LoqiRoam · 旅日記

地名を追って、文字の少ない坂へ

北国分駅前の商店街から貝塚、歴史展示、じゅん菜池、庭園、寺の参道へ進み、地域の文字と地形の変化を味わった散歩。

北国分では、駅前のアークタウンに並ぶ焼き菓子や花の店を見て、街はまず小さな看板から始まるのだと思った。そこから堀之内貝塚公園へ歩くと、住宅地の足元に馬蹄形の貝塚が眠っていて、現在の道が急に長い時間へつながった。
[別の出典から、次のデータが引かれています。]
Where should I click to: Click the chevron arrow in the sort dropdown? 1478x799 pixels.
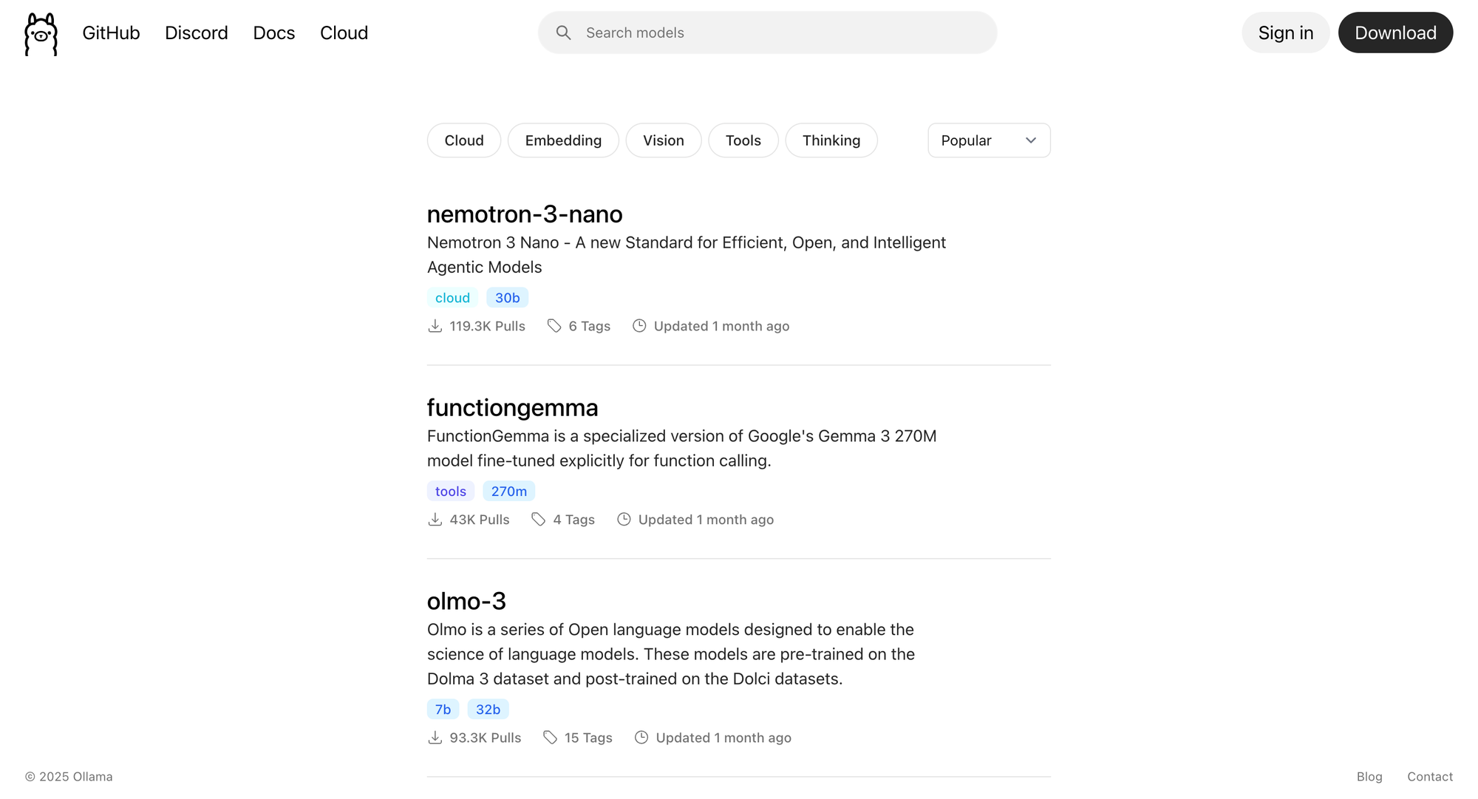pyautogui.click(x=1031, y=140)
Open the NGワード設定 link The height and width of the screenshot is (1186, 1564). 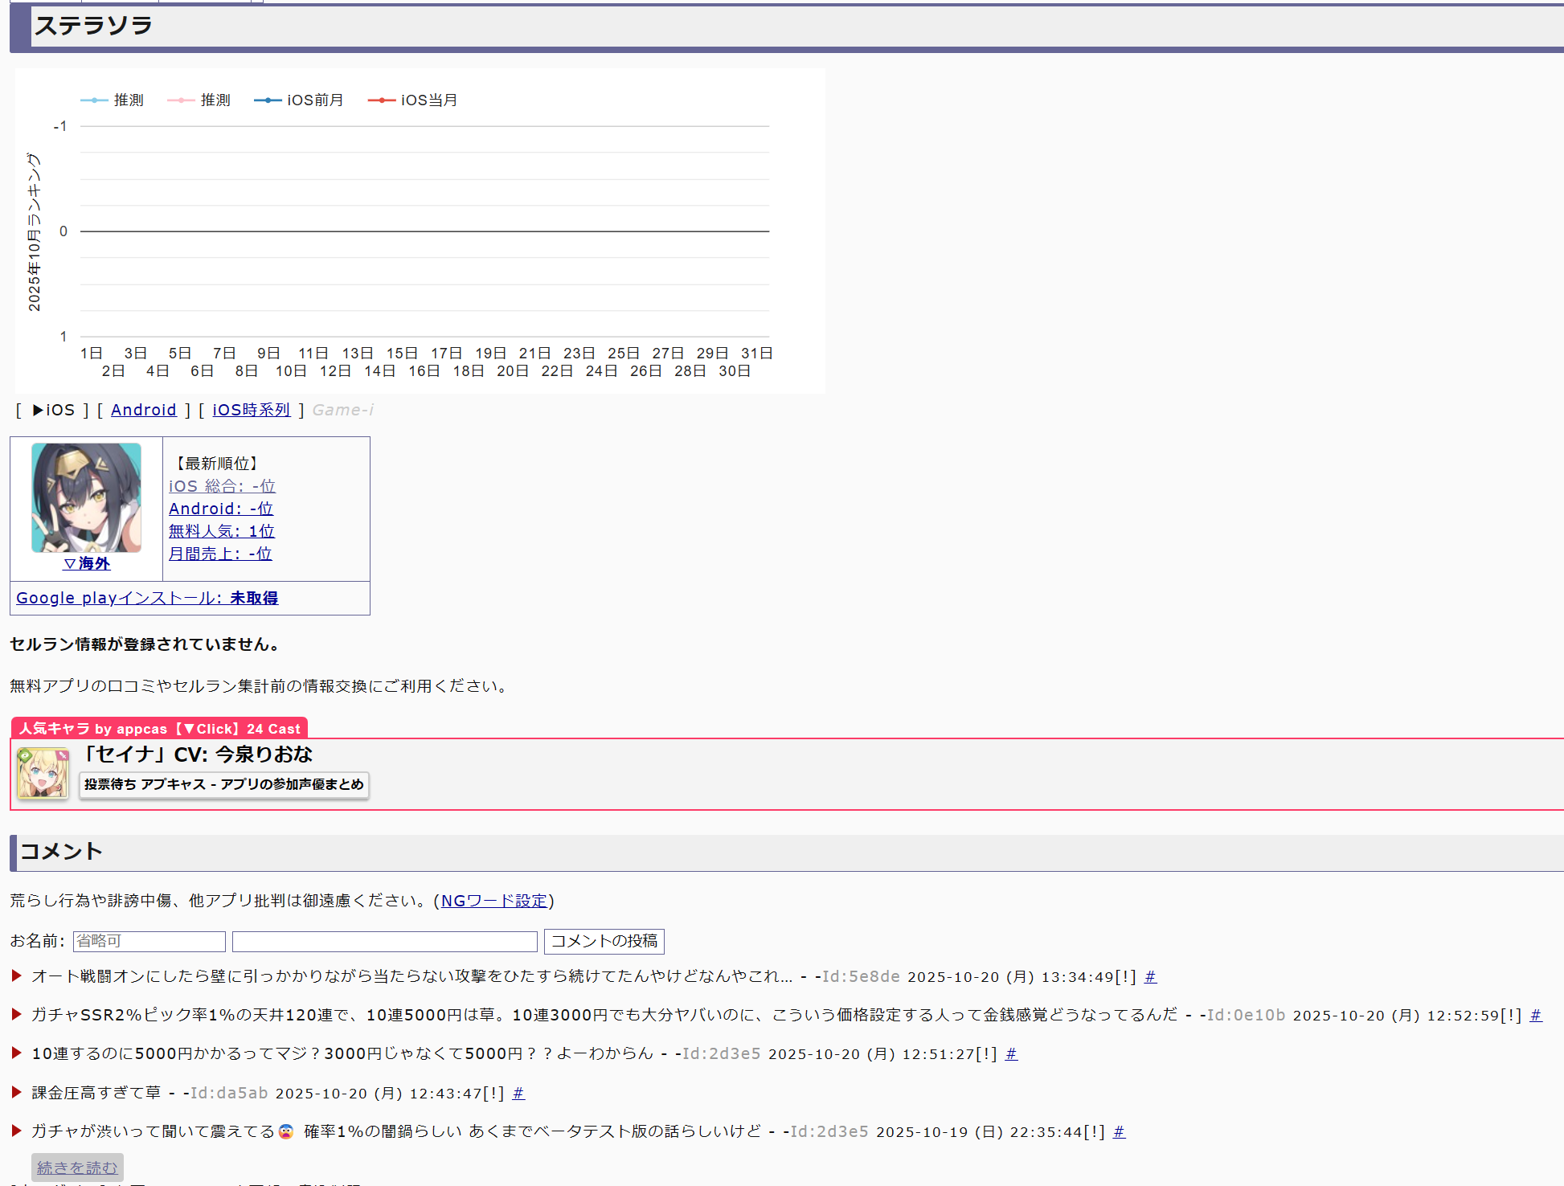tap(493, 901)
歴史博物館でその土地の暮らしを補い、じゅん菜池緑地では、かつて池で採れたものが今の地名に残っていることを確かめた。水面と木立の細道で情報をいったん手放したあと、芳澤ガーデンギャラリーの庭へ移ると、展示と外の景色がゆるく続いて見えた。終着の真間山弘法寺では、案内板の文字より坂道の勾配と参道の静けさが印象に残った。看板を探して出発したのに、最後に読んでいたのは、文字の少ない道そのものだった。

この旅の足跡

  1. アークタウンは駅前なのに、焼き菓子や花の専門店が小さな案内図に収まっている。店先の文字を追うだけで、住宅地の入口が少し華やいで見えた。
  2. 堀之内貝塚公園は、約4000〜2000年前の馬蹄形貝塚を丘の上に残す。住宅地を歩いて着く場所なのに、地面の膨らみが急に遠い時間を呼び込んだ。
  3. 市川市立歴史博物館では、貝塚だけでなく中世以降の市川の歴史や民俗をたどれる。公園で見た丘が、展示の中で暮らしの舞台に変わるのが面白い。
  4. じゅん菜池緑地は、戦前までじゅん菜が採れた池を復元した場所。木立の間の遊歩道では説明板の短い文字より、水面の静けさのほうが強く残った。
  5. 芳澤ガーデンギャラリーは約1000坪の庭園を生かした美術館。展示のあと庭へ出ると、さっきまで読んでいた街の案内板まで一枚の風景に見えてきた。
  6. 真間山弘法寺へ向かう参道では、街の通行が少しずつ参拝の歩調になる。古い寺の由来を思いながら坂を上ると、看板の少なさも案内の一部に感じた。